Pulling on Beast-sight, letting my heart rate slow and steady, I studied the witch sisters. Their eyes weren’t blank, but they also weren’t reacting with sufficient shock at seeing me pull Evil Evie’s hair, and their coven leader and elder sister storm off. Clinging to the sisters was the faintest tinge of shell-pink, the spell still active. And if I managed to figure out how to stop the spell—like punching Evangelina in the mouth—would that make things better or worse? Would it break the spell or make it unstable, dangerous? Disrupted spells sometimes caused a magical backlash that would physically or psychically harm the witches.
“Molly, did you know Evangelina was spelling you all?” I asked.
Molly’s lips lifted with unconcern. “Would you like more tea?”

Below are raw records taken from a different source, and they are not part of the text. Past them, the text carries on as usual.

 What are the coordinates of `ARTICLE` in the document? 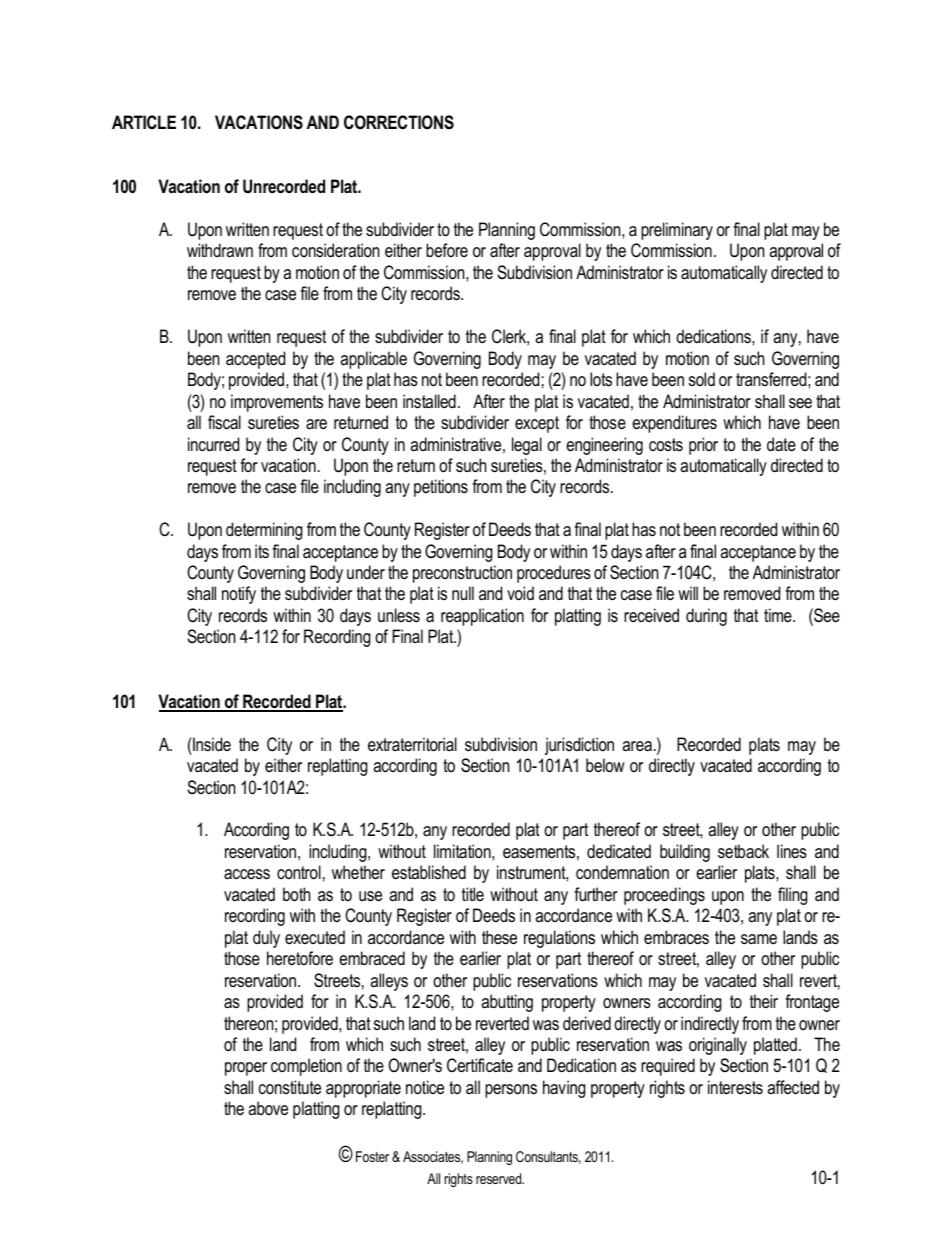 It's located at (144, 122).
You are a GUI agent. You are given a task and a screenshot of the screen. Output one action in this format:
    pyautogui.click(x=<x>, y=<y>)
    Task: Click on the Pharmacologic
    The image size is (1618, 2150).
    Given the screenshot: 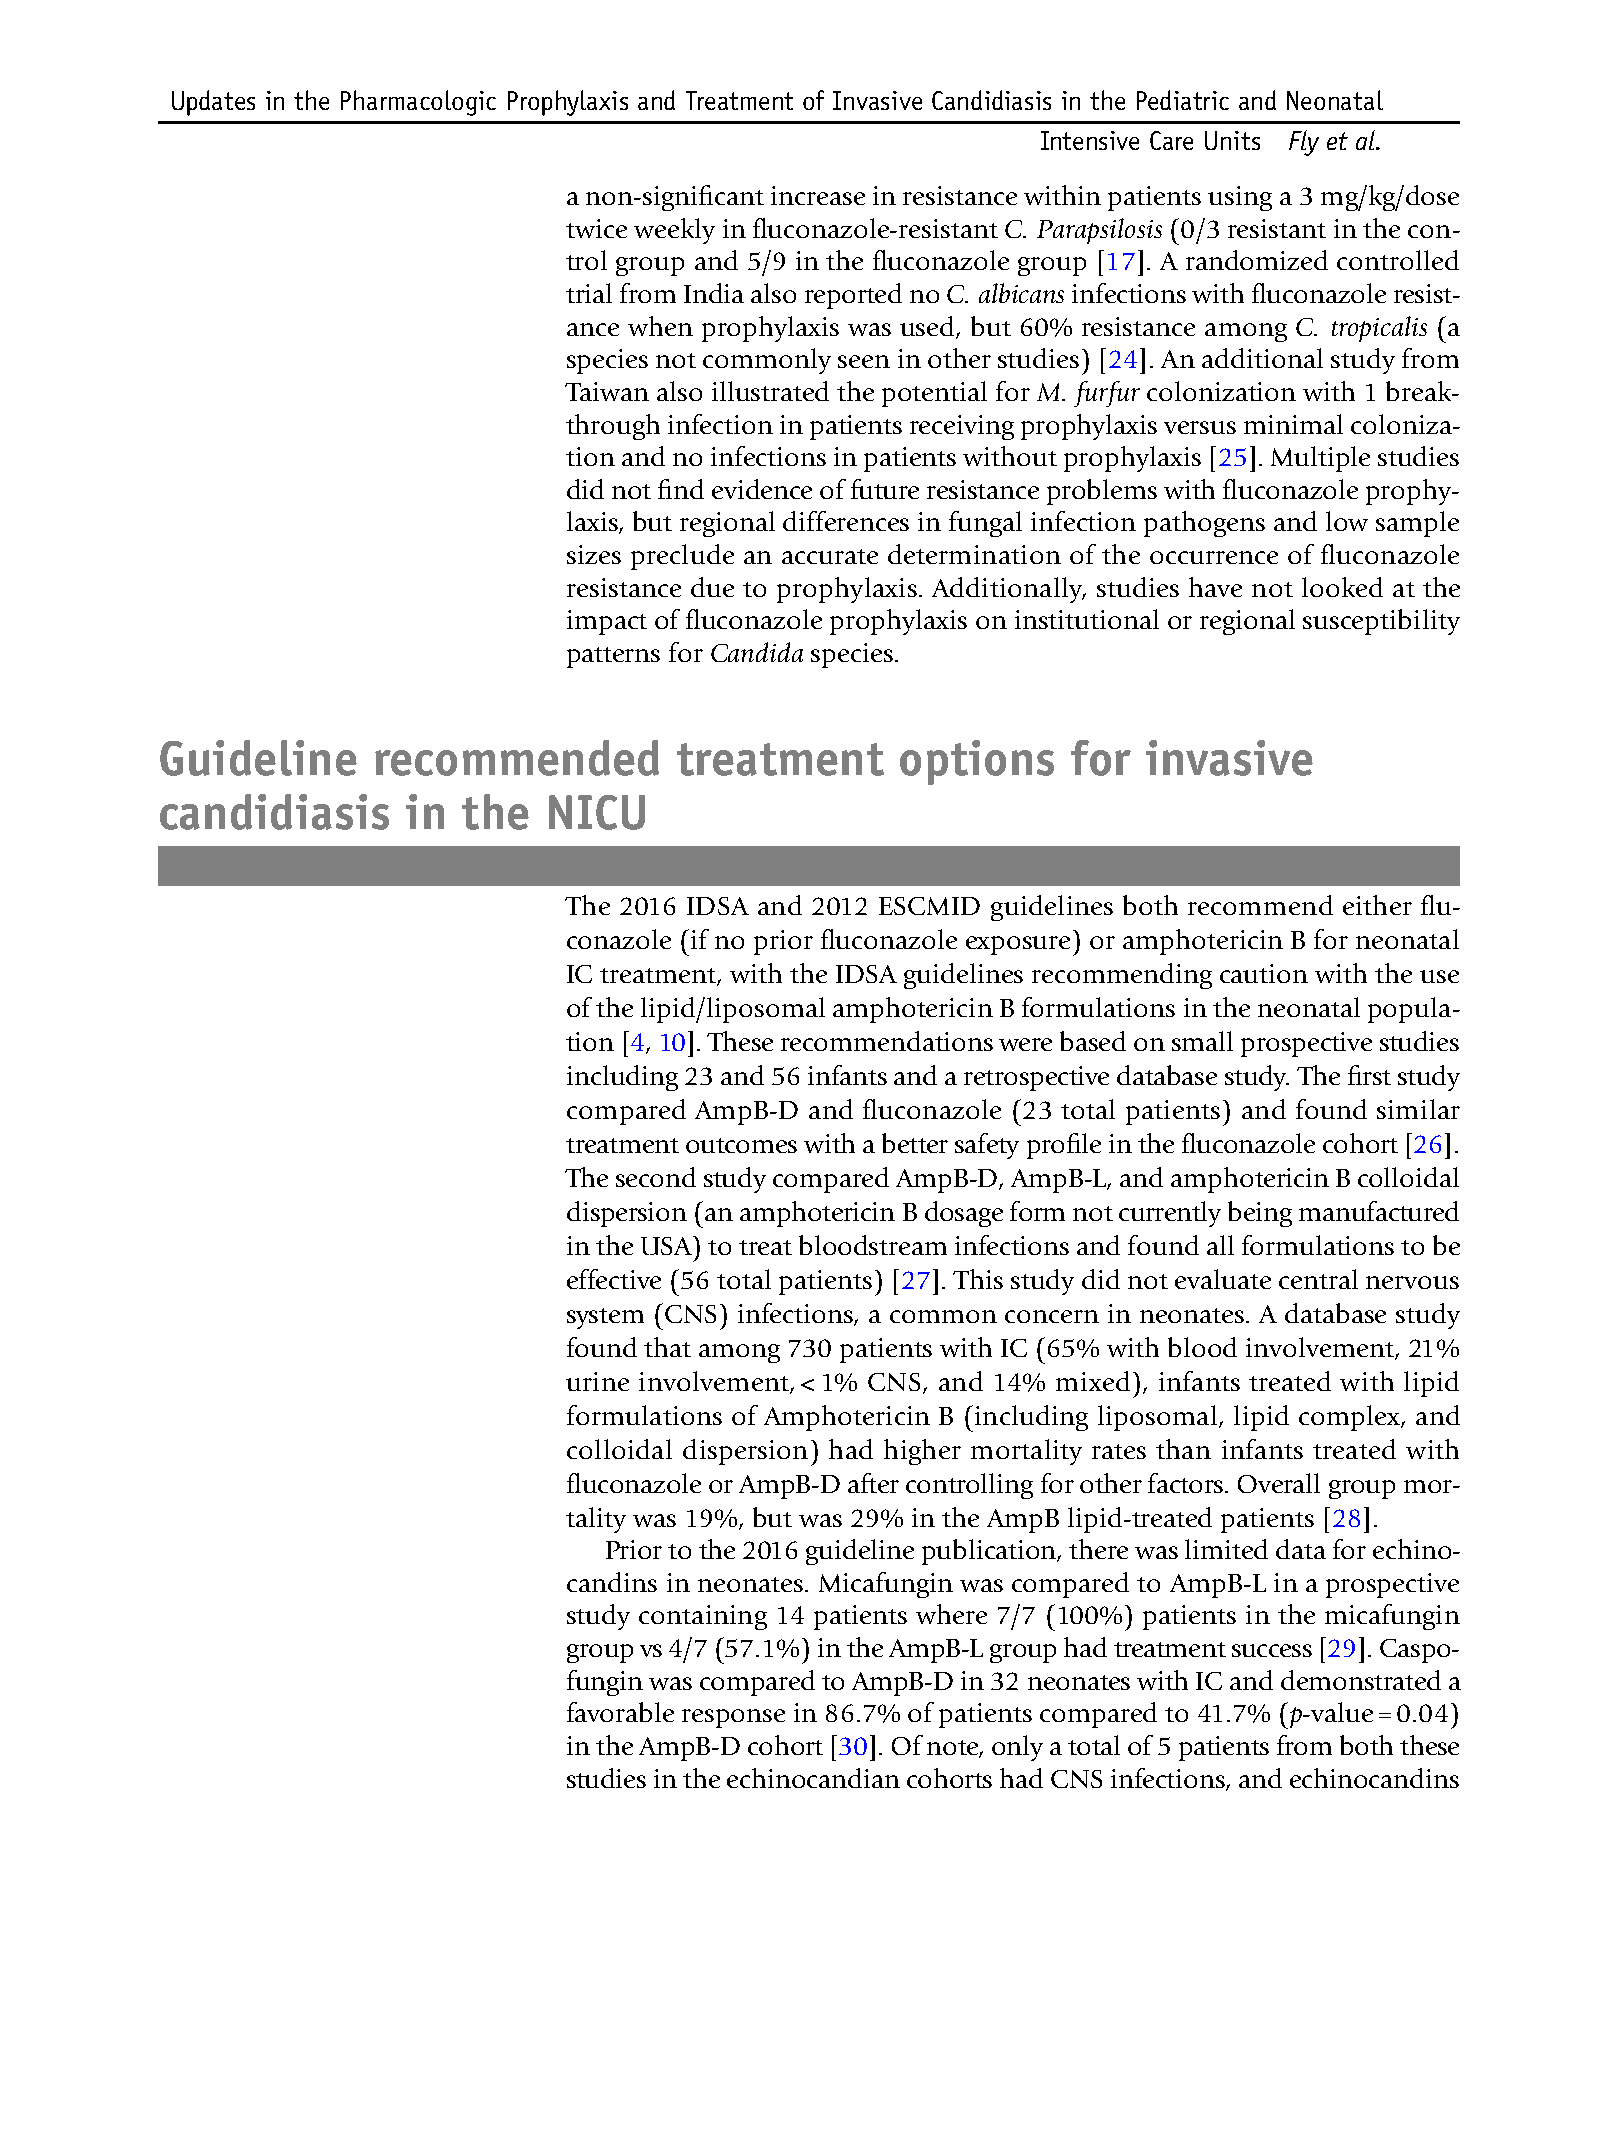 What is the action you would take?
    pyautogui.click(x=418, y=103)
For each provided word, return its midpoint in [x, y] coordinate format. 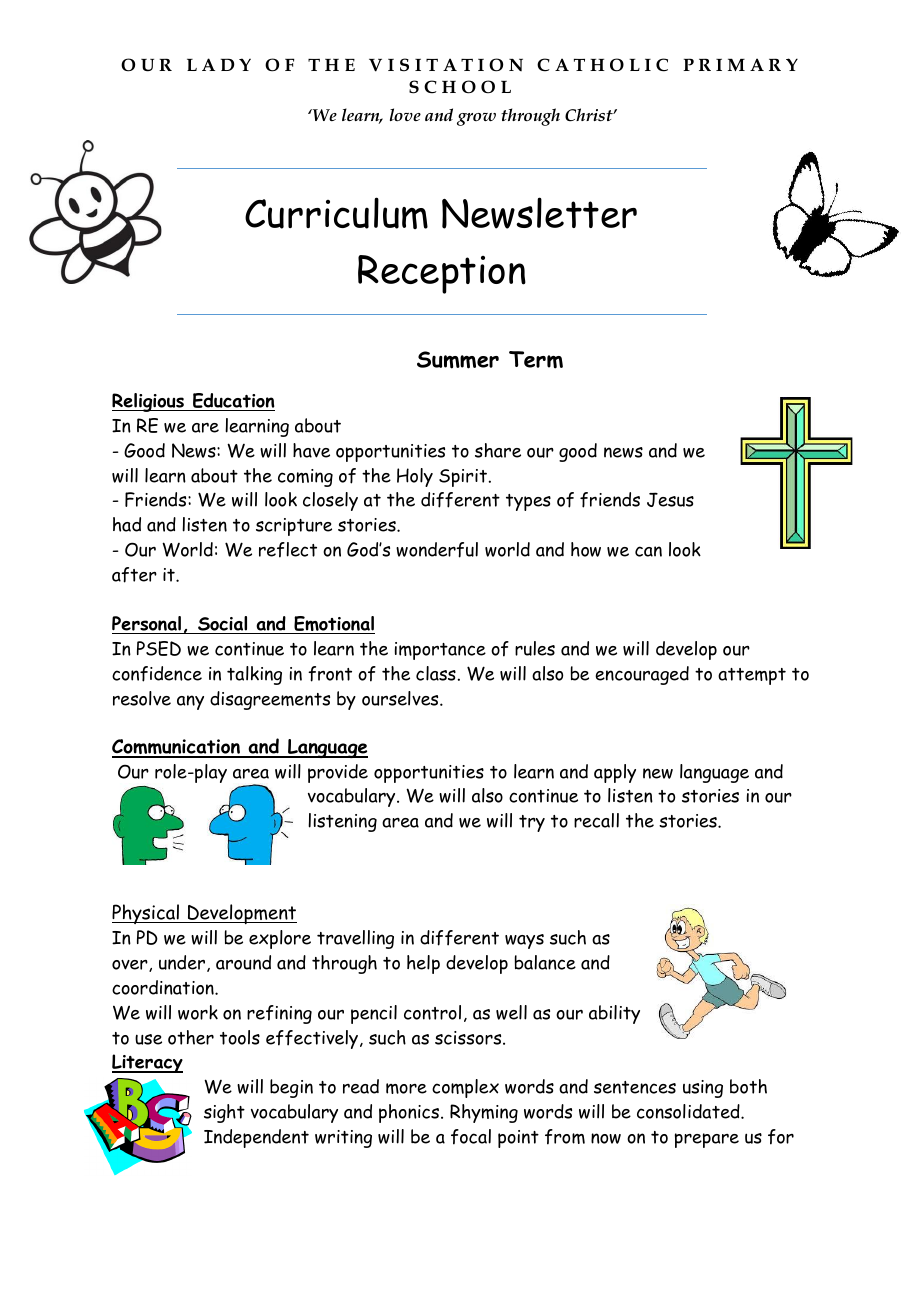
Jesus [670, 499]
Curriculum [336, 213]
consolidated [689, 1111]
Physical [147, 914]
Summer [458, 360]
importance [440, 651]
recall [596, 820]
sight [224, 1113]
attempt [752, 676]
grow [476, 119]
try [532, 823]
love [405, 114]
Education [233, 402]
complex [465, 1088]
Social [223, 625]
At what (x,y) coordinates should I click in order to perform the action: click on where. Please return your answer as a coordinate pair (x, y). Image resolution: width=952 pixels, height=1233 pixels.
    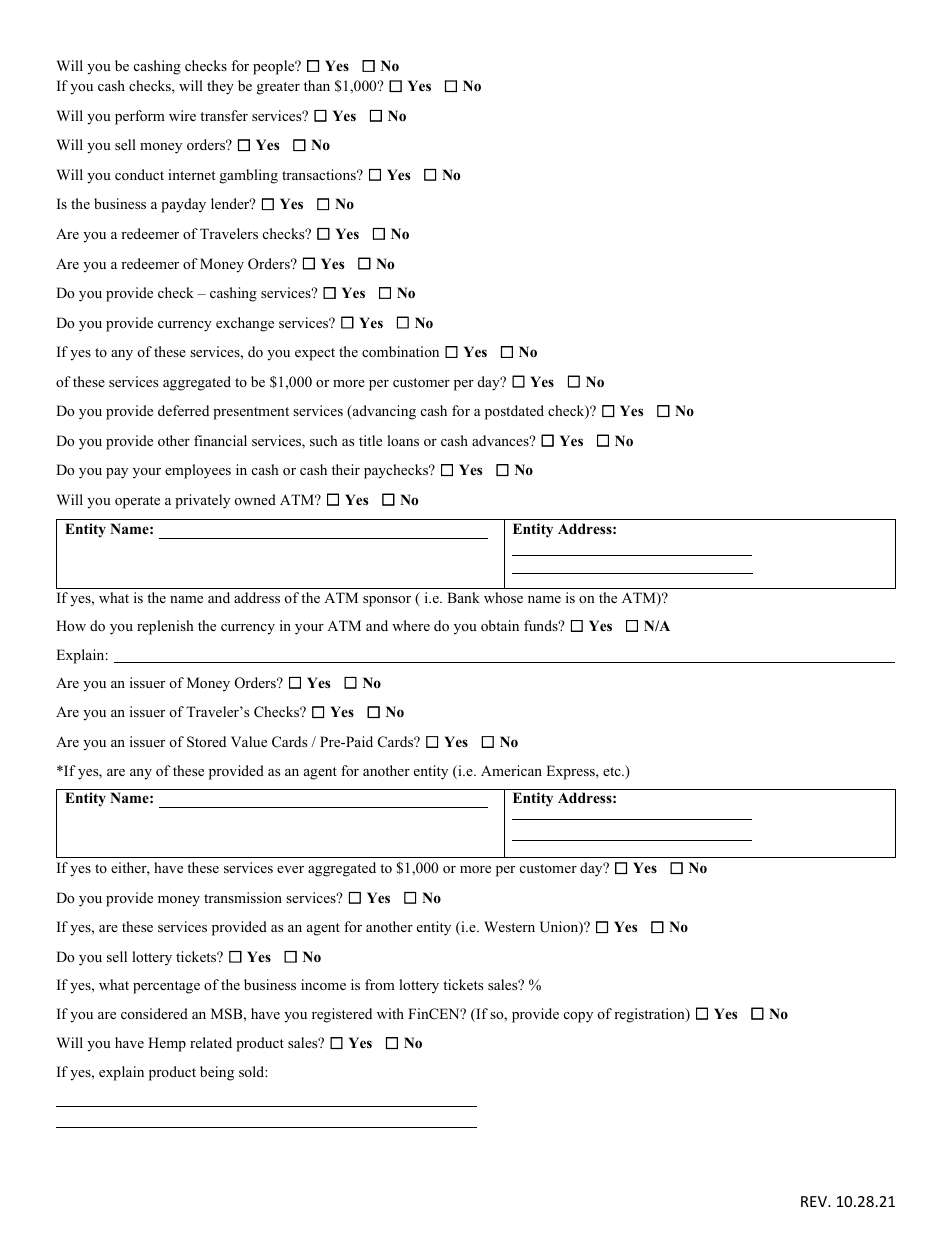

I shook my head no, my neck muscles so tight they nearly squeaked with the motion. Little Evan pulled my arms around him. “Hug, Aun’ Jane.” I tightened my arm, cradling him and sipped my cooling tea. The girls’ chatter surrounded me. They had already forgotten Evil Evie’s outburst, all the sisters, the customers, everyone except Little Evan and me. What should I do?
Spelling herself to become younger and prettier was only against witch-etiquette. Letting a vamp drink from her was against witch-history but not illegal. She had been around another supernatural being, not something I recognized, not anzu, not grindylow, not the sick, infected werewolf taint. The creature smelled like woodland and rock and empty places. It screamed of danger. Demon? But that wasn’t illegal according to witch-law either, only stupid. The spell-over-her-sisters might be an infraction. If I handled the situation with Evangelina wrong, I would make things worse. I pulled the strands of rich red hair caught in my fingers, twisted them into a tight spiral, and folded them in the purple scarf. One-handed I tucked it into my shirt, not sure why, but it seemed important. I had some thinking to do.
The door opened. The morning air flooded into the room, tinged with exhaust and the scent of fresh hay. A voice said, “Morning ladies. Can anyone here feed a hungry man?” Rick? Here? Why would he be here, without me?
I lifted my head from the baby’s and met Rick’s startled gaze. “Hiya, Ricky Bo,” I said, letting a hint of threat into my voice. “I think we need to talk.”